Dino Abbrescia, da piccolo spacciatore a neurochirurgo

29/08/2008


Da piccolo spacciatore di provincia a neurochirurgo di fama mondiale. Dino Abbrescia – almeno in termini di ruoli cinematografici – in una decina d’anni di strada ne ha fatta tanta. Il ruolo da comprimario (un neurochirurgo, appunto) che ha nella fiction del regista Alessandro Piva – “Chirurgia d’urgenza” serie ospedaliera con Giorgio Pasotti, Camilla Filippi, Ivan Franek e Giulia Michelini, presto in onda su Mediaset – arriva dopo una lunga gavetta.
Anni di lavoro al teatro dell’Elfo di Milano prima del debutto al cinema in “La CapaGira” – film d’esordio dello stesso Piva - nei panni di Minuicchio, malavitoso barese alle prese con una storia dai tratti surreali. Era il 1999: Dino Abbrescia e il regista, entrambi baresi, erano pressoché due sconosciuti. Poi, per Abbrescia, tanta fiction e ruoli importanti con registi come Antonio Albanese, Sergio Rubini, Gabriele Salvatores, Davide Ferrario e Giovanni Veronesi. Per Piva un altro film, “Mio cognato”, e poi il silenzio. Fino ad oggi, quando il cerchio - a dieci anni esatti da “La CapaGira” - si chiude col ritorno della coppia Piva-Abbrescia. È la storia che si ripete: Dino Abbrescia è chiamato per la seconda volta a “benedire”, con la sua spontaneità, il nuovo esordio del regista, questa volta nella fiction televisiva. Ed infatti è stato proprio Piva a volere l’amico Abbrescia nel cast di “Chirurgia d’urgenza” «perché – è il regista stesso a dirlo – senza Dino fare questa fiction non sarebbe stato lo stesso».
Abbrescia sorride e conferma. «Tornare a lavorare con Alessandro è stato fantastico. Siamo un gruppo collaudatissimo, molto sciolti. Chi ci ha visto lavorare insieme non poteva fare a meno di notare il feeling. Infatti abbiamo cambiato, spostato, improvvisato. Abbiamo messo insieme i pezzi: spesso lui mi chiedeva consigli, molte scene le abbiamo discusse insieme. Certe cose le abbiamo fatte meglio rispetto ad altre su cui, per esigenze di tempo, bisognava lasciar correre. Il sacrificio che richiede la fiction è proprio quello di correre per portare a casa il minutaggio. Ma alla fine abbiamo fatto un ottimo lavoro».
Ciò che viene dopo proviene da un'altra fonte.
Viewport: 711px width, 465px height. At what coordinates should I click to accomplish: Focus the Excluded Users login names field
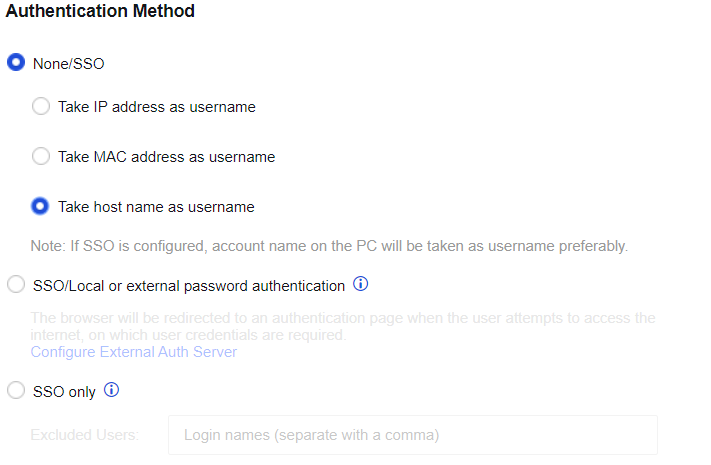pos(412,435)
Cos’è cambiato, in dieci anni, da “La CapaGira” a oggi?
«Tante cose. Prima tra tutte che un film così bello non l’ho più rifatto. È rimasto uguale, invece, il mio affetto per Alessandro: lavorerei con lui sempre».
Ma passiamo alla fiction. Quale sarà il suo ruolo in “Chirurgia d’urgenza”?
«Sarò un neurochirurgo: uno bravo, un luminare. Quello che chiamano nei casi più difficili. Ma sarò anche un uomo con dei sentimenti e una separazione in corso da una dottoressa che lavora anche lei nell’ospedale. Questo, per lo meno, all’inizio. Poi la trama si dipana in tutta una serie di “inciuci” interni all’ospedale, strani inneschi, corna, separazioni ma anche colpi di fulmine. Alcuni previsti dal copione e poi trasferitisi dal set alla vita reale. Ma su questo non dico di più».
Quindi, ci sarà da divertirsi.
«Speriamo. Certo, le avventure divertenti saranno inframmezzate da vicende umane tristi, quelle dei malati e dei loro famigliari che soffrono. L’aspetto più strettamente medico del mio ruolo mi ha appassionato. Spesso, tornato a casa, mi andavo a rivedere libri e manuali per capire meglio cosa avevo fatto sul set».
Sembra essere perfettamente a suo agio nei panni del medico.
«Sarei stato a mio agio in ogni caso. Il fatto è che questa cosa qua, io e Piva, l’abbiamo fatta proprio come la volevamo fare e per questo ci ha appassionato. Sono stato benissimo, mi sono divertito da morire. Magari con un altro regista sarei stato più sacrificato nel dire o fare certe cose che invece con Alessandro mi venivano spontanee. Poi si è creato un bel gruppo: con Giorgio Pasotti e Giulia Michelini passiamo le serate insieme. E quando ti va di vedere i colleghi anche dopo le riprese vuol dire che c’è qualcosa di più. Succede poche volte ma è  bellissimo».